▶ EXTRAIT À LIRE:
● ● ●

J’ai déjà vu tous ses essentiels, mais parmi ses films que je n’avais pas encore vu, il restait Deux yeux maléfiques, qui garde encore une note au-dessus de la moyenne sur SensCritique.
De plus, c’est un film en deux parties, dont l’une est signée par nul autre que George Romero.
Les deux avaient déjà collaboré d’une certaine façon, puisqu’Argento s’était occupé du montage Européen de Dawn of the dead.
Les deux histoires s’inspirent de nouvelles d’Edgar Poe, et la première, "The facts in the case of Mr Valdemar", est celle de Romero, qui a aussi écrit le scénario. Le pitch est très intriguant, et les dialogues bien écrits et interprétés avec soin.
Jessica Valdemar est l’épouse d’un vieux millionnaire tyrannique, sur le point de mourir. Elle complote pour toucher l’intégralité de l’héritage, avec l’aide de son ex, engagé comme médecin. Celui-ci, grâce à ses connaissances en hypnose, force le mourant à procéder aux démarches nécessaires pour le legs.

● ● ●

Liste des données:

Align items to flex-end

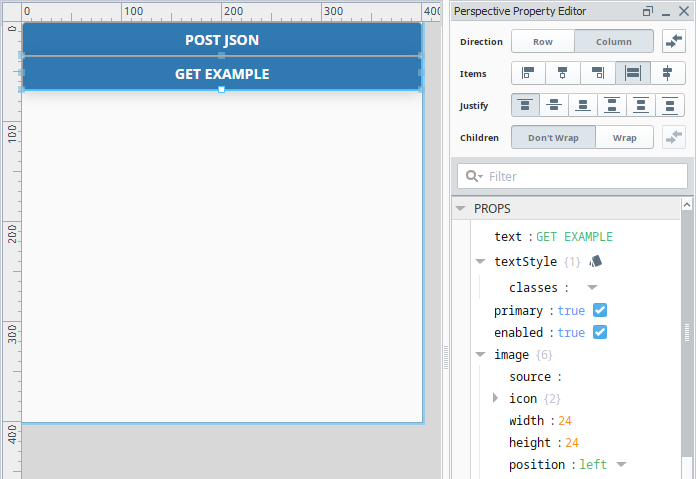[597, 73]
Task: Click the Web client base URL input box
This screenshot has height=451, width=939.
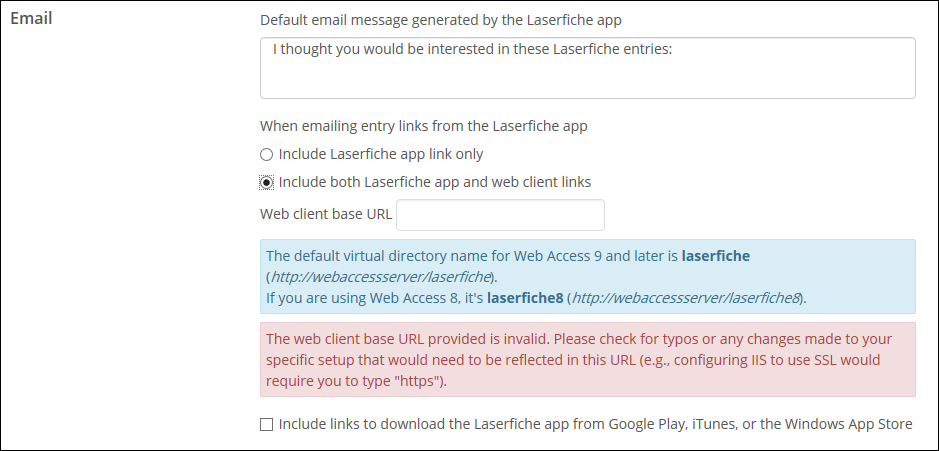Action: [x=500, y=214]
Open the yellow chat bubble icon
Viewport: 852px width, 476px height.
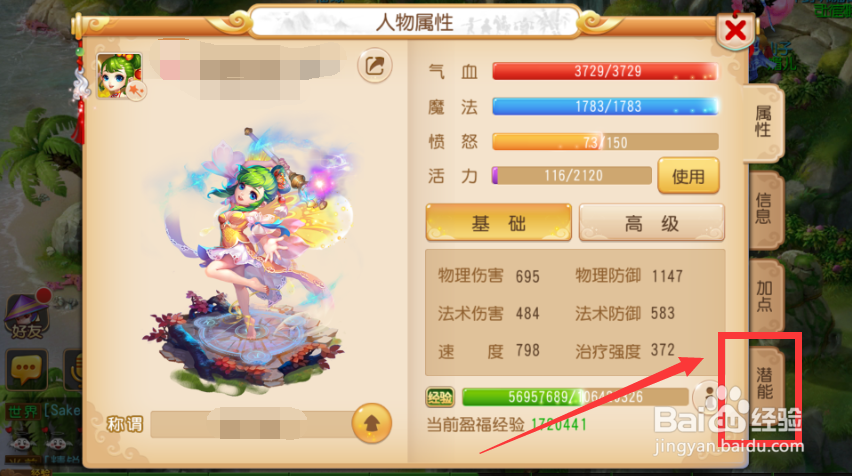pyautogui.click(x=27, y=368)
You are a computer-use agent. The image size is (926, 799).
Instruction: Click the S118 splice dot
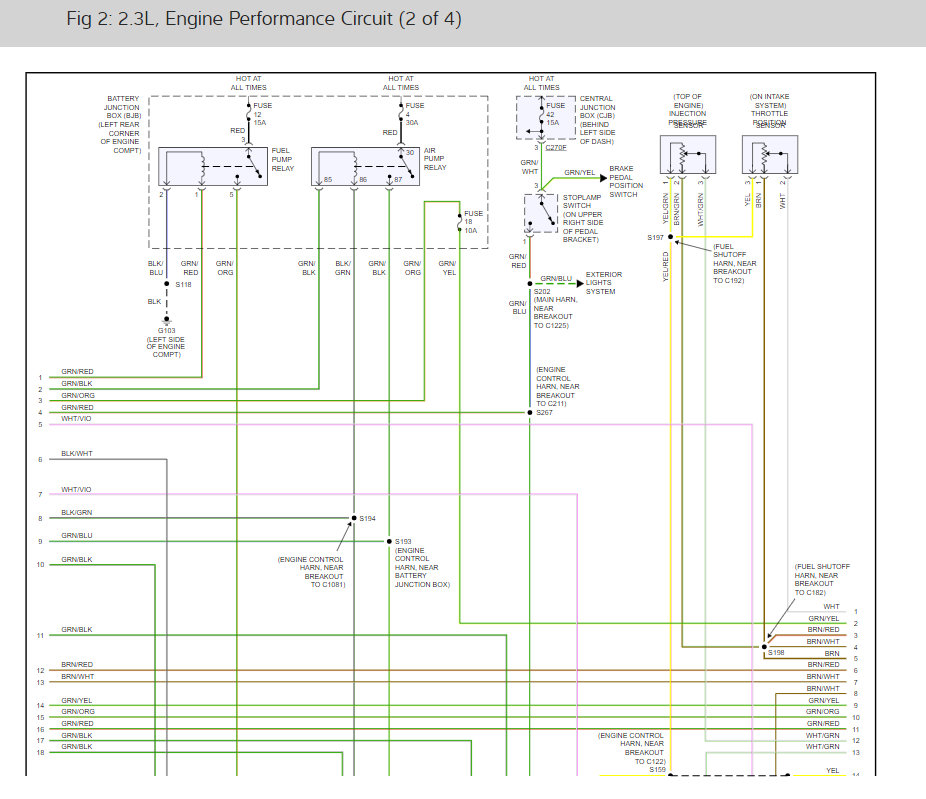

● ● ●

▶ ÉNONCÉ A: Recopiez le passage de l’extrait qui commence par « De plus, c’est » et se poursuit jusqu’à « pour le legs. ».
▶ ÉNONCÉ B: Indiquez si chaque affirmation s’accorde avec l’extrait en répondant par oui ou par non, puis citez les mots de l’extrait qui le montrent : (i) Argento s’est chargé du montage européen de Dawn of the dead ; (ii) Romero signe la seconde des deux histoires ; (iii) l’ex de Jessica Valdemar est engagé comme avocat.
Ce matériel est indépendant de l’extrait.

▶ CORRIGÉ A:
De plus, c’est un film en deux parties, dont l’une est signée par nul autre que George Romero.
Les deux avaient déjà collaboré d’une certaine façon, puisqu’Argento s’était occupé du montage Européen de Dawn of the dead.
Les deux histoires s’inspirent de nouvelles d’Edgar Poe, et la première, "The facts in the case of Mr Valdemar", est celle de Romero, qui a aussi écrit le scénario. Le pitch est très intriguant, et les dialogues bien écrits et interprétés avec soin.
Jessica Valdemar est l’épouse d’un vieux millionnaire tyrannique, sur le point de mourir. Elle complote pour toucher l’intégralité de l’héritage, avec l’aide de son ex, engagé comme médecin. Celui-ci, grâce à ses connaissances en hypnose, force le mourant à procéder aux démarches nécessaires pour le legs.

▶ CORRIGÉ B:
(i) Oui : « Argento s’était occupé du montage Européen de Dawn of the dead ».
(ii) Non : « la première, "The facts in the case of Mr Valdemar", est celle de Romero ».
(iii) Non : « avec l’aide de son ex, engagé comme médecin ».